▸ **Exercise task**:
Copy out every line of the records below without changing anything.

── Dataset ──

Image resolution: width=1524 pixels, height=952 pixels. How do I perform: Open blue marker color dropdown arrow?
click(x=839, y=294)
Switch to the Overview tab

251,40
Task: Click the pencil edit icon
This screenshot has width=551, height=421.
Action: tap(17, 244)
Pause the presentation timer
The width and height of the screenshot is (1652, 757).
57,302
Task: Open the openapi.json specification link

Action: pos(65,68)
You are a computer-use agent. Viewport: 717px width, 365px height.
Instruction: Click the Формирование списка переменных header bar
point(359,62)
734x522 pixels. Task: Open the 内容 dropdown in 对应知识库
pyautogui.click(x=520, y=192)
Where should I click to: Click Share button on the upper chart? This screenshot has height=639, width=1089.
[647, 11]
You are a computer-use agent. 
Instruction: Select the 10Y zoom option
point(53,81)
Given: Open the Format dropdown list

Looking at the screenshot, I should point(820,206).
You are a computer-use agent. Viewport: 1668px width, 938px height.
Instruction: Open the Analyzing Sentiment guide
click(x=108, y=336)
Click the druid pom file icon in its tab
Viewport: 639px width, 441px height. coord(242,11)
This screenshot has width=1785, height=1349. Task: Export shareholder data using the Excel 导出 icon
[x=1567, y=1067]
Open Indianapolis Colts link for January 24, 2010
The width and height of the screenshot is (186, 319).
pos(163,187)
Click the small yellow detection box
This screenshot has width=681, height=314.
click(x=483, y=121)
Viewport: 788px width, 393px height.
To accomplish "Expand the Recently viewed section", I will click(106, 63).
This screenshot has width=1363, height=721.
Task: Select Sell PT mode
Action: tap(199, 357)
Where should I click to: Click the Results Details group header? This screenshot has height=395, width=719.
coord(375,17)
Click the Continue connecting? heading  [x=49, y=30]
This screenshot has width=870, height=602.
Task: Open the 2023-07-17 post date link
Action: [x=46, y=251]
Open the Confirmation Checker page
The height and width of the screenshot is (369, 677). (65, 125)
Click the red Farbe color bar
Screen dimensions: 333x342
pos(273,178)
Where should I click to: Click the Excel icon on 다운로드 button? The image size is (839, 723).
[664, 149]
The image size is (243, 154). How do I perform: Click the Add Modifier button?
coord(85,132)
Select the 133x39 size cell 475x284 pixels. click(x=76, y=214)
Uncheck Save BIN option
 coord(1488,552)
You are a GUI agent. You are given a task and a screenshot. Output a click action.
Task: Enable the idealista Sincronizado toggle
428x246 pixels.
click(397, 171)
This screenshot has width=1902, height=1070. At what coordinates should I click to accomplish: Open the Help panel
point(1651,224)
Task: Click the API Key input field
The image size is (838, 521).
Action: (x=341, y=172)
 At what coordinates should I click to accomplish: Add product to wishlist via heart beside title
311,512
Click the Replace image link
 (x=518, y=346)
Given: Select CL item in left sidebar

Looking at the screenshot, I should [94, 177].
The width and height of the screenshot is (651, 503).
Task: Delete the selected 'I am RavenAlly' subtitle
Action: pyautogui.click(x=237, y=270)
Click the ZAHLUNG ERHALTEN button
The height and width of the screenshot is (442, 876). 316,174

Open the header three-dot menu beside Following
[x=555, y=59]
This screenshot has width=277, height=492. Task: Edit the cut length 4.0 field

───

▸ **Output of the exercise**:
Image resolution: width=1524 pixels, height=952 pixels. How do I perform: Open blue marker color dropdown arrow?
click(x=839, y=294)
Switch to the Overview tab

251,40
Task: Click the pencil edit icon
This screenshot has width=551, height=421.
Action: tap(17, 244)
Pause the presentation timer
The width and height of the screenshot is (1652, 757).
57,302
Task: Open the openapi.json specification link

Action: pos(65,68)
You are a computer-use agent. Viewport: 717px width, 365px height.
Instruction: Click the Формирование списка переменных header bar
point(359,62)
734x522 pixels. Task: Open the 内容 dropdown in 对应知识库
pyautogui.click(x=520, y=192)
Where should I click to: Click Share button on the upper chart? This screenshot has height=639, width=1089.
[647, 11]
You are a computer-use agent. 
Instruction: Select the 10Y zoom option
point(53,81)
Given: Open the Format dropdown list

Looking at the screenshot, I should point(820,206).
You are a computer-use agent. Viewport: 1668px width, 938px height.
Instruction: Open the Analyzing Sentiment guide
click(x=108, y=336)
Click the druid pom file icon in its tab
Viewport: 639px width, 441px height. coord(242,11)
This screenshot has width=1785, height=1349. Task: Export shareholder data using the Excel 导出 icon
[x=1567, y=1067]
Open Indianapolis Colts link for January 24, 2010
The width and height of the screenshot is (186, 319).
pos(163,187)
Click the small yellow detection box
This screenshot has width=681, height=314.
click(x=483, y=121)
Viewport: 788px width, 393px height.
To accomplish "Expand the Recently viewed section", I will click(106, 63).
This screenshot has width=1363, height=721.
Task: Select Sell PT mode
Action: tap(199, 357)
Where should I click to: Click the Results Details group header? This screenshot has height=395, width=719.
coord(375,17)
Click the Continue connecting? heading  [x=49, y=30]
This screenshot has width=870, height=602.
Task: Open the 2023-07-17 post date link
Action: [x=46, y=251]
Open the Confirmation Checker page
The height and width of the screenshot is (369, 677). (65, 125)
Click the red Farbe color bar
Screen dimensions: 333x342
pos(273,178)
Where should I click to: Click the Excel icon on 다운로드 button? The image size is (839, 723).
[664, 149]
The image size is (243, 154). How do I perform: Click the Add Modifier button?
coord(85,132)
Select the 133x39 size cell 475x284 pixels. click(x=76, y=214)
Uncheck Save BIN option
 coord(1488,552)
You are a GUI agent. You are given a task and a screenshot. Output a click action.
Task: Enable the idealista Sincronizado toggle
428x246 pixels.
click(397, 171)
This screenshot has width=1902, height=1070. At what coordinates should I click to accomplish: Open the Help panel
point(1651,224)
Task: Click the API Key input field
The image size is (838, 521).
Action: (x=341, y=172)
 At what coordinates should I click to accomplish: Add product to wishlist via heart beside title
311,512
Click the Replace image link
 (x=518, y=346)
Given: Select CL item in left sidebar

Looking at the screenshot, I should [94, 177].
The width and height of the screenshot is (651, 503).
Task: Delete the selected 'I am RavenAlly' subtitle
Action: pyautogui.click(x=237, y=270)
Click the ZAHLUNG ERHALTEN button
The height and width of the screenshot is (442, 876). 316,174

Open the header three-dot menu beside Following
[x=555, y=59]
This screenshot has width=277, height=492. Task: Edit the cut length 4.0 field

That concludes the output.